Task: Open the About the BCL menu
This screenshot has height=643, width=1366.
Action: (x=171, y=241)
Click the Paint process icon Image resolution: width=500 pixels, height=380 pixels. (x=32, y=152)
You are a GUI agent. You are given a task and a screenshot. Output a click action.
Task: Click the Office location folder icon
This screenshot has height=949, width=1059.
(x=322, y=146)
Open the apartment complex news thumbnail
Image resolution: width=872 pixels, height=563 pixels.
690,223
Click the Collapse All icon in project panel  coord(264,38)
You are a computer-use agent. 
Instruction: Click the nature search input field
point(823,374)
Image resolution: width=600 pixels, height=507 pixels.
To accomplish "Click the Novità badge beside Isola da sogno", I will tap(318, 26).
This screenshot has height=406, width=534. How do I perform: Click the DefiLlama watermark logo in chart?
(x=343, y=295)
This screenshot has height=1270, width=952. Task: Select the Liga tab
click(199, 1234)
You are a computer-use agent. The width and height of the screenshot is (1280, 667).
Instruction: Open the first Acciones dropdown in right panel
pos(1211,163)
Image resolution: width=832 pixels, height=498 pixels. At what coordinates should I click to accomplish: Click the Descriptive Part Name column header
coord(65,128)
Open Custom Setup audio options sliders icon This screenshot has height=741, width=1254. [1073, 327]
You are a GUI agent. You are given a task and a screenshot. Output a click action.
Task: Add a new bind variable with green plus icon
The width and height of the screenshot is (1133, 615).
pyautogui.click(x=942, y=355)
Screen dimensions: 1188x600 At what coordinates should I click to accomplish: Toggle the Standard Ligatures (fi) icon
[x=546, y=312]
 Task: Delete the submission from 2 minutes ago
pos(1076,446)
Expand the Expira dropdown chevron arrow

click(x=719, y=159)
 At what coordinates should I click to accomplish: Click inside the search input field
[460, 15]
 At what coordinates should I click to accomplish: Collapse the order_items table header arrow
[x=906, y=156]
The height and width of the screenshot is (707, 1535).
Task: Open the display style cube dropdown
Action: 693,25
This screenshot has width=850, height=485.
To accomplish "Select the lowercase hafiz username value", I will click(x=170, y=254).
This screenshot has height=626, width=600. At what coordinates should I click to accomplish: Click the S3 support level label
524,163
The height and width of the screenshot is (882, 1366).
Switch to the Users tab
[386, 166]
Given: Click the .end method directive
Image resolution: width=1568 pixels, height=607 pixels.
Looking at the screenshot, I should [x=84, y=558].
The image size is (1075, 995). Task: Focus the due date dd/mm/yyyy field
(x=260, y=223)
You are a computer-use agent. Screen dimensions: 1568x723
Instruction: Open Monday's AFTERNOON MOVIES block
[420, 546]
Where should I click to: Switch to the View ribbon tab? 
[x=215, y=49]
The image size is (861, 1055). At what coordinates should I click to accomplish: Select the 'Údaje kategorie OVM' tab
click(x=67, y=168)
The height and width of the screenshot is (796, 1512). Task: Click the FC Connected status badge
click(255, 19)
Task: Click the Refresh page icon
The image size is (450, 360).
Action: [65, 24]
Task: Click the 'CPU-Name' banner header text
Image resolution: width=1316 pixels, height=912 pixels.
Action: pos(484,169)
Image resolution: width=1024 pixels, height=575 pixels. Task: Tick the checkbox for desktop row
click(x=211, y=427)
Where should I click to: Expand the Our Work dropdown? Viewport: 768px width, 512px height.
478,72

+--

• TASK BRIEF
Working from the listing above, give it again word for word.

• EXERCISE OUTPUT
Task: Open the About the BCL menu
This screenshot has height=643, width=1366.
Action: (x=171, y=241)
Click the Paint process icon Image resolution: width=500 pixels, height=380 pixels. (x=32, y=152)
You are a GUI agent. You are given a task and a screenshot. Output a click action.
Task: Click the Office location folder icon
This screenshot has height=949, width=1059.
(x=322, y=146)
Open the apartment complex news thumbnail
Image resolution: width=872 pixels, height=563 pixels.
690,223
Click the Collapse All icon in project panel  coord(264,38)
You are a computer-use agent. 
Instruction: Click the nature search input field
point(823,374)
Image resolution: width=600 pixels, height=507 pixels.
To accomplish "Click the Novità badge beside Isola da sogno", I will tap(318, 26).
This screenshot has height=406, width=534. How do I perform: Click the DefiLlama watermark logo in chart?
(x=343, y=295)
This screenshot has height=1270, width=952. Task: Select the Liga tab
click(199, 1234)
You are a computer-use agent. The width and height of the screenshot is (1280, 667).
Instruction: Open the first Acciones dropdown in right panel
pos(1211,163)
Image resolution: width=832 pixels, height=498 pixels. At what coordinates should I click to accomplish: Click the Descriptive Part Name column header
coord(65,128)
Open Custom Setup audio options sliders icon This screenshot has height=741, width=1254. [1073, 327]
You are a GUI agent. You are given a task and a screenshot. Output a click action.
Task: Add a new bind variable with green plus icon
The width and height of the screenshot is (1133, 615).
pyautogui.click(x=942, y=355)
Screen dimensions: 1188x600 At what coordinates should I click to accomplish: Toggle the Standard Ligatures (fi) icon
[x=546, y=312]
 Task: Delete the submission from 2 minutes ago
pos(1076,446)
Expand the Expira dropdown chevron arrow

click(x=719, y=159)
 At what coordinates should I click to accomplish: Click inside the search input field
[460, 15]
 At what coordinates should I click to accomplish: Collapse the order_items table header arrow
[x=906, y=156]
The height and width of the screenshot is (707, 1535).
Task: Open the display style cube dropdown
Action: 693,25
This screenshot has width=850, height=485.
To accomplish "Select the lowercase hafiz username value", I will click(x=170, y=254).
This screenshot has height=626, width=600. At what coordinates should I click to accomplish: Click the S3 support level label
524,163
The height and width of the screenshot is (882, 1366).
Switch to the Users tab
[386, 166]
Given: Click the .end method directive
Image resolution: width=1568 pixels, height=607 pixels.
Looking at the screenshot, I should [x=84, y=558].
The image size is (1075, 995). Task: Focus the due date dd/mm/yyyy field
(x=260, y=223)
You are a computer-use agent. Screen dimensions: 1568x723
Instruction: Open Monday's AFTERNOON MOVIES block
[420, 546]
Where should I click to: Switch to the View ribbon tab? 
[x=215, y=49]
The image size is (861, 1055). At what coordinates should I click to accomplish: Select the 'Údaje kategorie OVM' tab
click(x=67, y=168)
The height and width of the screenshot is (796, 1512). Task: Click the FC Connected status badge
click(255, 19)
Task: Click the Refresh page icon
The image size is (450, 360).
Action: [65, 24]
Task: Click the 'CPU-Name' banner header text
Image resolution: width=1316 pixels, height=912 pixels.
Action: pos(484,169)
Image resolution: width=1024 pixels, height=575 pixels. Task: Tick the checkbox for desktop row
click(x=211, y=427)
Where should I click to: Expand the Our Work dropdown? Viewport: 768px width, 512px height.
478,72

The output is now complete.